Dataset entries
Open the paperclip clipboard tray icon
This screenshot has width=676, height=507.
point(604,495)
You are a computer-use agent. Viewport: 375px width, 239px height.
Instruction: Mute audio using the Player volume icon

**Exercise details**
All of the data shown above must be copied exactly.

**Solution to this task**
Open the paperclip clipboard tray icon
This screenshot has width=676, height=507.
point(604,495)
You are a computer-use agent. Viewport: 375px width, 239px height.
Instruction: Mute audio using the Player volume icon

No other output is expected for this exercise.